- DVD cover
- Written by: Damian Lee David Mitchell
- Directed by: David Mitchell
- Starring: Jim Carrey Alan Thicke
- Music by: Brian Bell
- Original language: English

Production
- Producers: Damian Lee David Mitchell
- Cinematography: Alar Kivilo
- Editors: James Lahti Mairin Wilkinson
- Running time: 60 minutes

Original release
- Release: July 7, 1983

= Copper Mountain (film) =

Copper Mountain (a Club Med Experience) (also known as just Copper Mountain) is a 1983 Canadian comedy television film, written and directed by Damian Lee and David Mitchell, produced for CTV Television Network, that premiered on First Choice TV network. Starring Jim Carrey and Alan Thicke, it is a "thinly-veiled" quasi-commercial for the now-defunct Club Med ski resort in Copper Mountain, Colorado.
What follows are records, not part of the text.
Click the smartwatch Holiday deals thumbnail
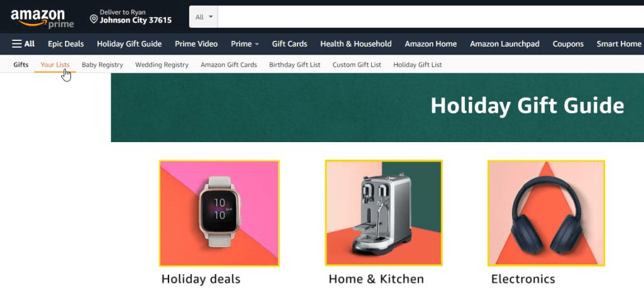 pyautogui.click(x=219, y=213)
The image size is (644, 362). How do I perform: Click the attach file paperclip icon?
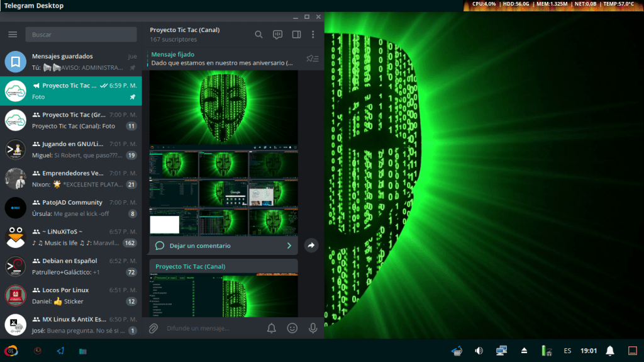(x=152, y=328)
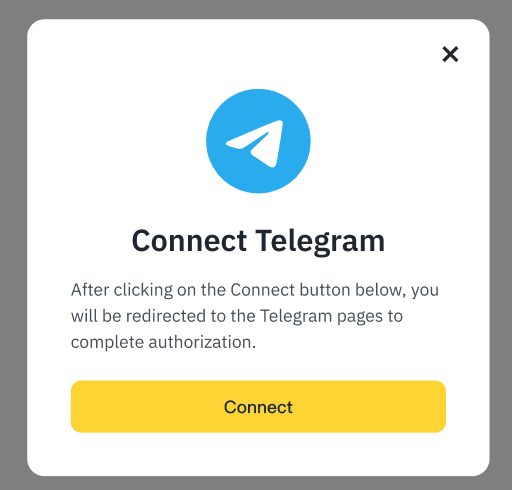This screenshot has height=490, width=512.
Task: Click the word Connect within the description
Action: tap(263, 290)
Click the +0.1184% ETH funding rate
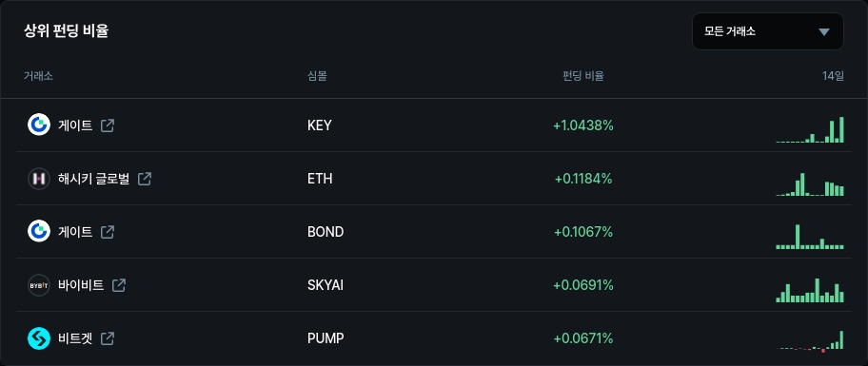The height and width of the screenshot is (366, 868). click(x=583, y=179)
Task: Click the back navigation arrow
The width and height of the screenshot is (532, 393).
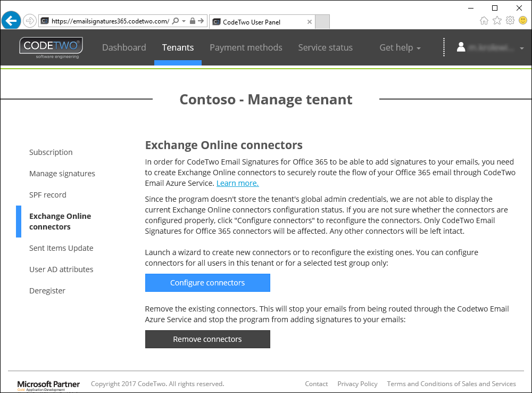Action: coord(11,20)
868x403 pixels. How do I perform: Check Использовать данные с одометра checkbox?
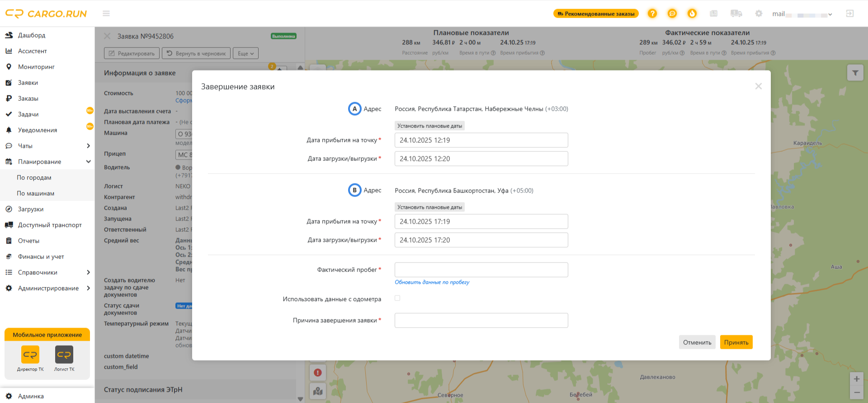tap(397, 298)
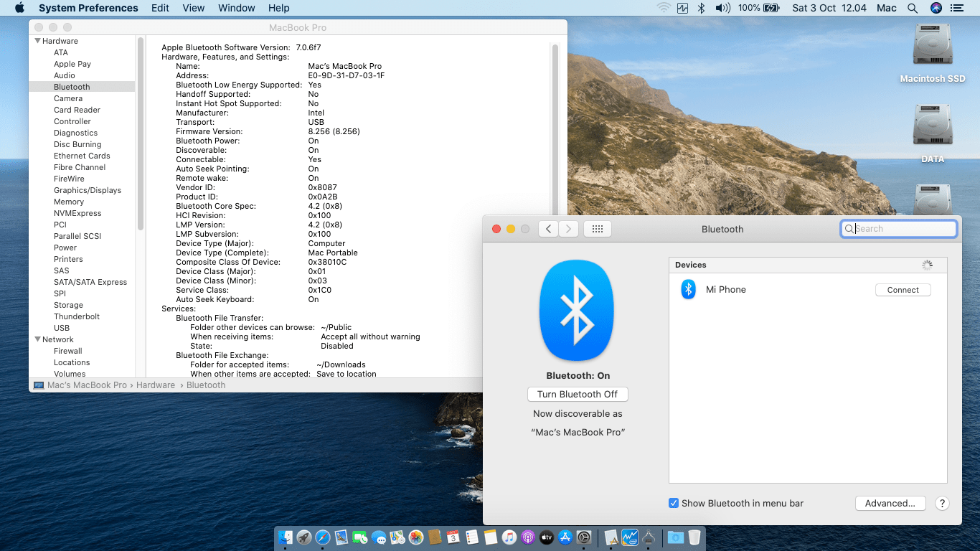980x551 pixels.
Task: Open the Window menu
Action: click(236, 8)
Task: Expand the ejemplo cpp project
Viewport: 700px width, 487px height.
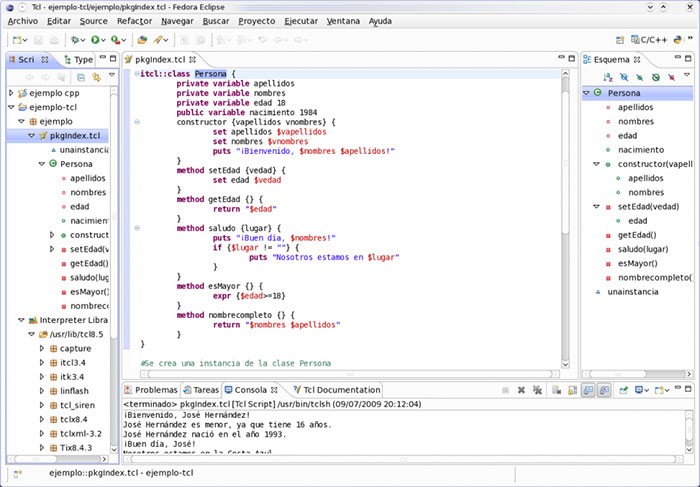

The majority of the runtime consists of rom-com plot interspersed with performances by country and rock and roll musicians, Ronnie Hawkins, Rita Coolidge and Chicago frontman Bill Champlin, with whom TV theme song writer Thicke co-wrote the song "Sara".

==Plot==
Two friends, Bobby Todd (Carrey) and Jackson Reach (Thicke), travel from their hometown of Grimsby to the Club Med village in Copper Mountain. Jackson intends to hit the ski slopes and compete in a ProAm, while Bobby comically struggles to connect to women, with impressions and routines. Eventually, Jackson wins a ProAm challenge race, and Bobby finds companionship by being himself.

==Cast==
- Jim Carrey as Bobby Todd
- Alan Thicke as Jackson Reach
- Jean-Claude Killy as himself
- Richard Gautier (credited as Dick Gautier) as Sonny Silverton, ski event promoter
- Ziggy Lorenc (credited as Ziggy Laurence) as Michelle
- Rod Hebron as Yogi Hebadaddy
- Jean Laplac as Chef de Village
- Damian Lee, the film’s co-writer and co-producer, appears as Helicopter Guide

==Musicians==
The film has on-screen song performances, by Ronnie Hawkins, of songs written by John Fogerty, for Creedence Clearwater Revival, including Lodi.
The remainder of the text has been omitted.